Вслед за Волузией Диего тоже сделал заказ:
– М-м, свиные отбивные с рисом, пожалуйста. Хорошо прожаренные.
Волузия прищелкнула языком.
– Голубиная порция! Хотя, наверное, ты в час тратишь не больше полудюжины калорий за своей дурацкой машинкой. Нет, результаты, конечно, прекрасные. Но, конечно, то, чем ты занимаешься, сложно назвать настоящей работой.
Алкоголь в крови подсказал Диего немедленный ответ: он часто подвергался таким вот шутливым нападкам.
– Ну да, я полагаю, только вечный подросток и может считать стоящей работой твою сумасшедшую возню с лестницами и шлангами.
Громкий смех Волузии разнесся по залу.
– Запомни, Ди: спасать людей и не давать Гритсэвиджу превратиться в Кварталы Гетто – вот единственная настоящая работа! Но я готова признать, что у моей благородной профессии есть и приятная сторона. Между прочим, знаешь, чем я была так занята, что пришла только несколько минут назад? Возгорание у Столлера!
При этом известии лицо Диего посветлело.
– Судя по твоему тону, неплохое. Надеюсь, никто не пострадал? Но скажи мне, кого ты там видела?

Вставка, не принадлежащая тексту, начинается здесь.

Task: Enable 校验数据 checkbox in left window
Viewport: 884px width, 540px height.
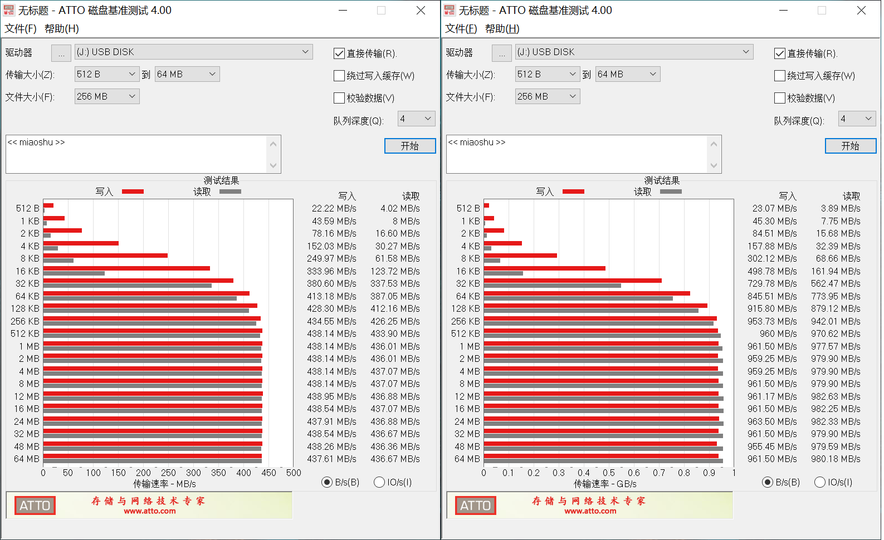Action: click(339, 98)

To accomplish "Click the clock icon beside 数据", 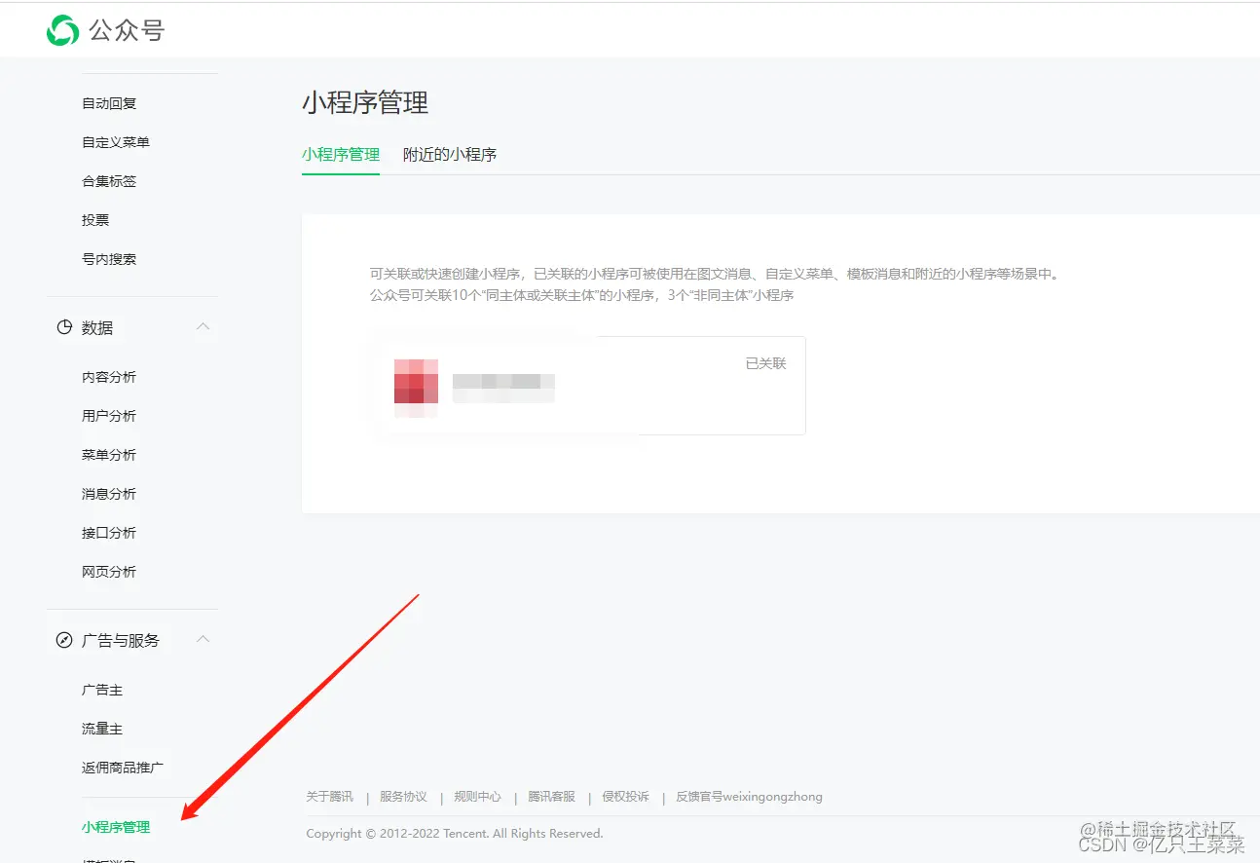I will click(x=62, y=327).
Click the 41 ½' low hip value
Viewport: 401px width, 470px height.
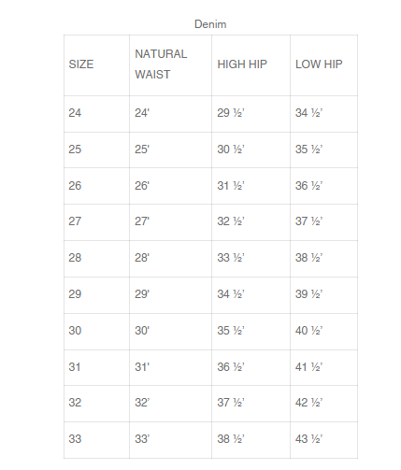tap(308, 367)
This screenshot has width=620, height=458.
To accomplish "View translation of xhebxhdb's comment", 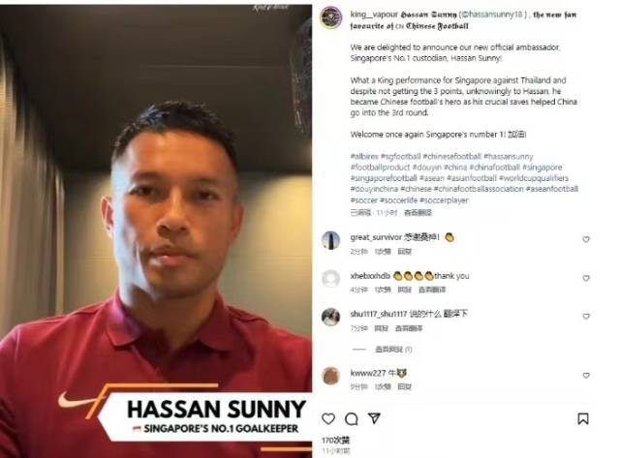I will [x=432, y=290].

Официант принес Волузии пиво, и она одним глотком опустошила половину бокала. На ее губах появились усы из пены.
– Кого же, как не нашего блистательного мэра? Он был там, когда я поднялась на второй этаж, толстый и голый, как рыба, а три самые дорогостоящие девицы Столлера цеплялись за него и вопили как резаные. Ну да, я видела медную башку Копперноба! [6]– Смех Волузии снова зазвучал счастливым мелодичным звоном. – В общем, я спустила их всех по черной лестнице и запихнула в шарабан мэра так, что фотожурналюги не успели сделать ни единого снимка. Среди тех, кто остался с носом, был Мейсон Джинджерпейн, а ты же знаешь, насколько часто он упускает съемку! Да никогда! Мне представляется, что мэр будет здорово признателен мисс Биттерн. Короче, я считаю, что мое повышение, которое так долго откладывалось, теперь произойдет гораздо раньше.
– Прекрасно, – без выражения произнес Диего. – Ты этого заслуживаешь.
– Сколько энтузиазма! А в чем дело? Ах да, твой рассказ! – Она приподняла бедро и извлекла журнал. Обложка была теперь мокрой и грязной. – Дорогой, пожалуйста, прости! Послушай, ты же можешь оторвать обложку, а то, что под ней – превосходно! И иллюстрация Каттернаха! Как здорово! Я тебе обещаю, что прочту сегодня же.